Эти разрозненные, ни между собою, ни со всем окружающим не связанные ничем клочки воспоминаний похожи на рассеянные обломки какого-то неизвестного нам целого или на случайно уцелевшие вехи заглохшего пути. Где начинается путь и как продолжается, мы не видим; видим только, куда ведет, — на Крест. Но если бы мы могли соединить вехи, то, может быть, восстановили бы путь.
Вот первая веха.
После второго Умножения хлебов Иисус, по свидетельству Марка (8, 27), уходит «в селения Кесарии Филипповой», от Израиля — к язычникам, от своих — к чужим. Марк не знает, почему и отчего уходит; знает, может быть, Иоанн. После Вифсаидской вечери, когда народ понял, что Иисус не будет «царем Израиля»; и после Капернаумской утрени, когда, услышав: «Плоть Мою ядущий и кровь Мою пьющий имеет жизнь вечную» (Ио. 6, 54), — народ соблазнился, возроптал: «Какие жестокие слова! кто может это слушать?» (Ио. 6, 60) — «многие из учеников отошли от Него и уже не ходили с Ним» (Ио. 6, 66). Если отошли, отпали от Него ближайшие к Нему ученики, то тем более — весь народ. Это значит: не только Иисус отошел от народа, но и народ — от Иисуса; расхождение между ними, отвержение — взаимное.
Месяцы длится оно.

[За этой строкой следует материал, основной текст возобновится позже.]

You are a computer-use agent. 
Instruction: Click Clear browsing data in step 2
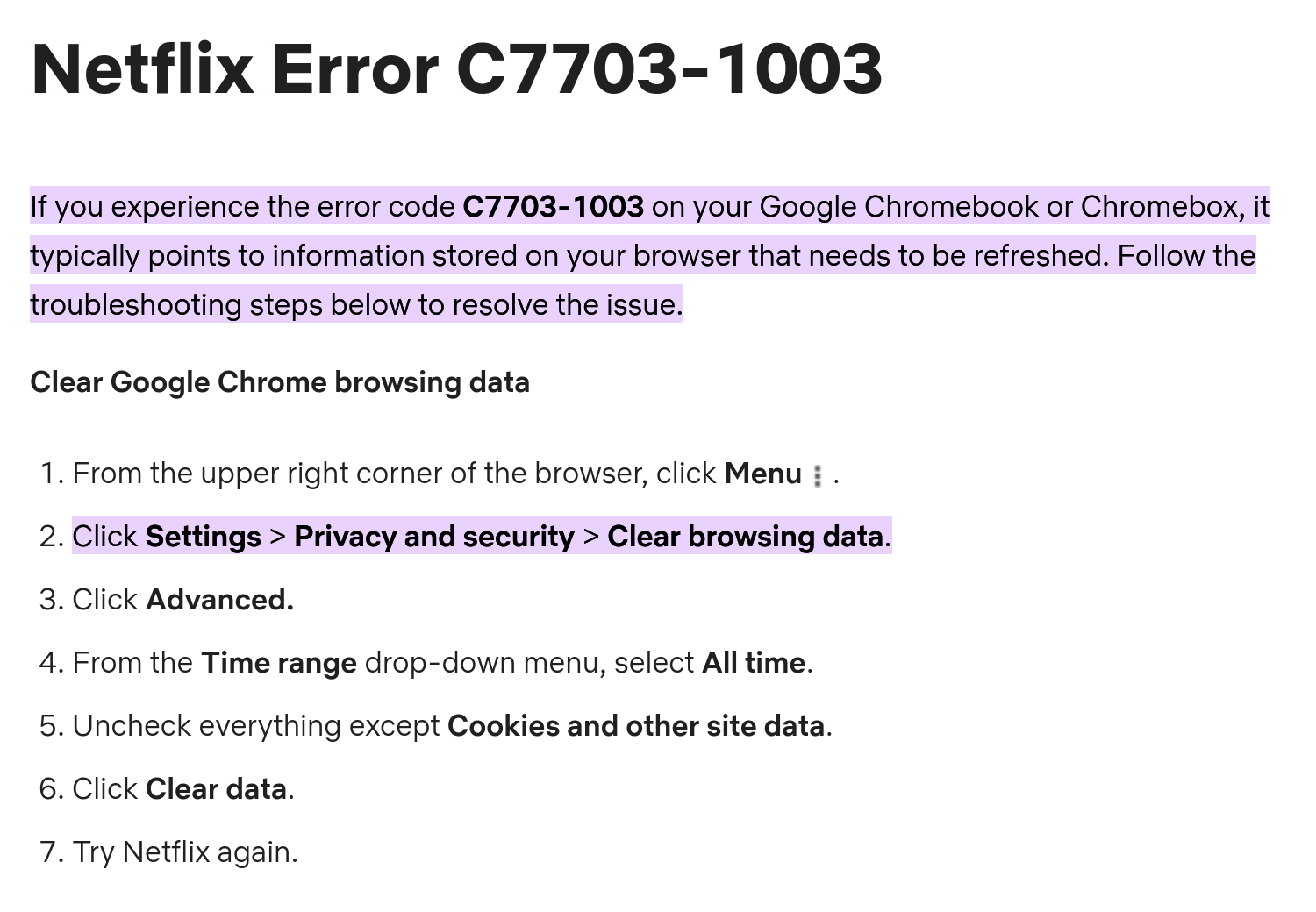tap(745, 537)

Но после Преображения, открыв ученикам, что «Сыну человеческому должно пострадать», Иисус возвращается к Израилю, идет в Иерусалим
Вышедши оттуда (из Кесарии Филипповой), проходили они через Галилею, —
как бы «крадучись», «тайком», избегая, должно быть, населенных мест: таков именно смысл греческого слова παρεπορεύοντο. —
И не хотел (Иисус), чтобы кто-либо узнал Его. (Мк 9, 30.)

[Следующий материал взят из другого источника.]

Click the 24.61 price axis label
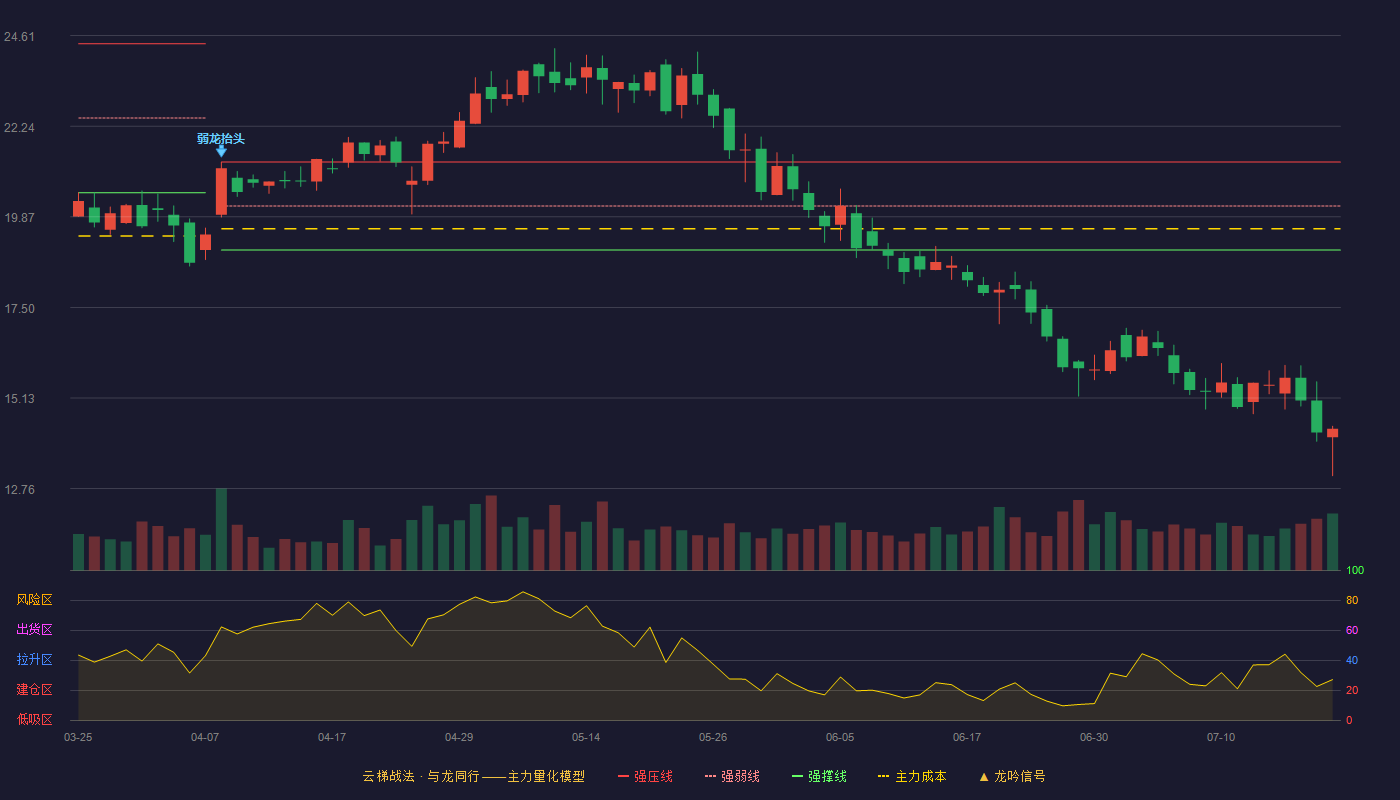This screenshot has height=800, width=1400. point(19,37)
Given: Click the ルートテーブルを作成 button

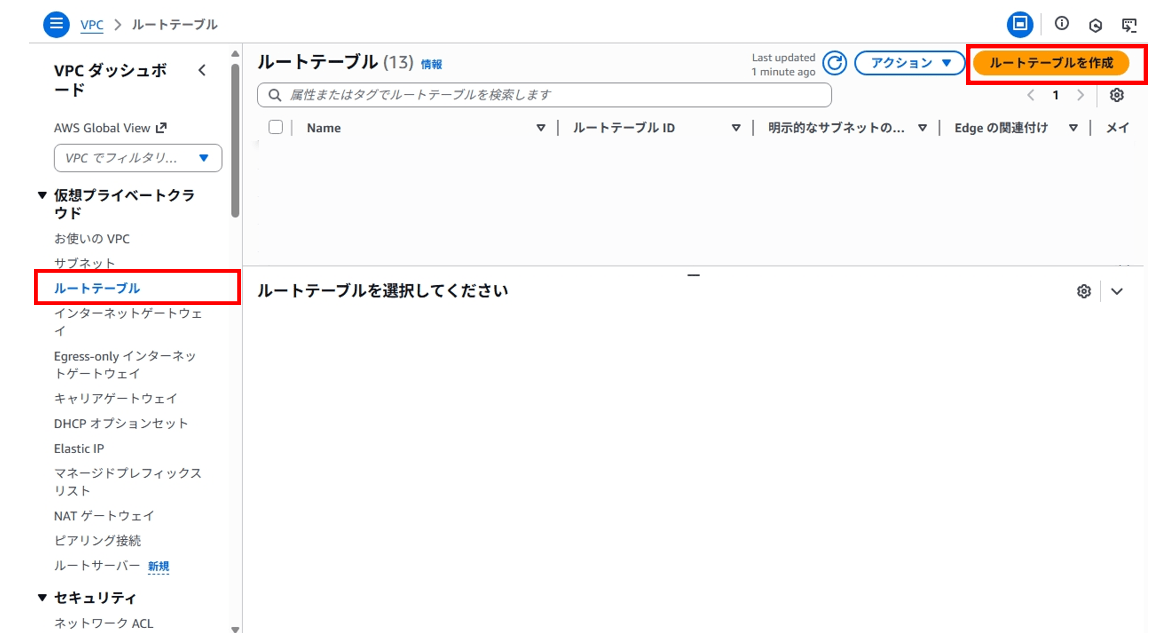Looking at the screenshot, I should pos(1050,63).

Нечто подобное бывало и раньше: в первый уход Его в пределы Тиро-Сидонские, —
вошедши в дом, не хотел, чтобы кто-нибудь узнал Его. (Мк. 7, 24.)

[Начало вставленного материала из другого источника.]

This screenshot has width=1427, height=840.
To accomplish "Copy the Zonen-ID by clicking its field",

Судя по тому, что, выйдя уже из Галилеи, Он избирает вместо обычного для пасхальных паломников двухдневного пути через Самарию более далекий и трудный путь через пустынные горные дебри Переи, «страны за-Иорданские» (Мк. 10, 1), Иисус и на этом последнем пути скрывается, продолжает идти как бы «крадучись», «тайком», и если учит, то не весь народ, а только учеников, наедине.[696]
VIII
Ho вот вдруг меняется все.
Снова сходятся к Нему народные множества, и Он снова учит их, по обыкновению Своему.
Так у Марка (10, 1), и у Матфея (19, 1–2) так же:
множество народа шло за Ним, и Он исцелил их там, —
в стране за-Иорданской, Перее. Так же, хотя и в ином порядке событий, в IV Евангелии:
снова пошел за Иордан, на то место, где некогда крестил Иоанн, — в Вифавару-Вифанию, где путь из Переи в Иерусалим пересекается Иорданом.
Многие же пришли к Нему (туда) и говорили, что… все, что сказал о Нем Иоанн, было истинно.
И многие там уверовали в Него. (Ио. 10, 40–42.)
Здесь вторая веха пути. Только что Иисус уходил от народа и вот опять идет к нему; только что народ уходил от Иисуса и вот опять возвращается к Нему. Это слишком явное для нас, а для самих свидетелей как будто невидимое противоречие внешне не объяснимо, кажется, ничем, кроме внутреннего противоречия в воле самого Иисуса, а может быть, и в воле народа — действующего в них закона «волевых раздвоений», закона всех агоний: «страх страдания — страсть к страданию».
Что-то произошло между этими двумя вехами пути; что-то в самом Иисусе и в народе изменилось. Что же именно?
Тотчас по исповедании Петра в Кесарии Филипповой: «Ты — Христос, Сын Бога живого», —
начал (Иисус) открывать ученикам Своим, что должно Ему идти в Иерусалим (Мт. 16, 21.);
потому что не бывает, чтобы пророк погиб вне Иерусалима. (Лк. 13, 33.)
Это Он помнит всегда; может быть, и теперь вспоминает. Что Ему Иерусалим?
Город, стоящий на верху горы, не может укрыться. (Мт. 5, 14.)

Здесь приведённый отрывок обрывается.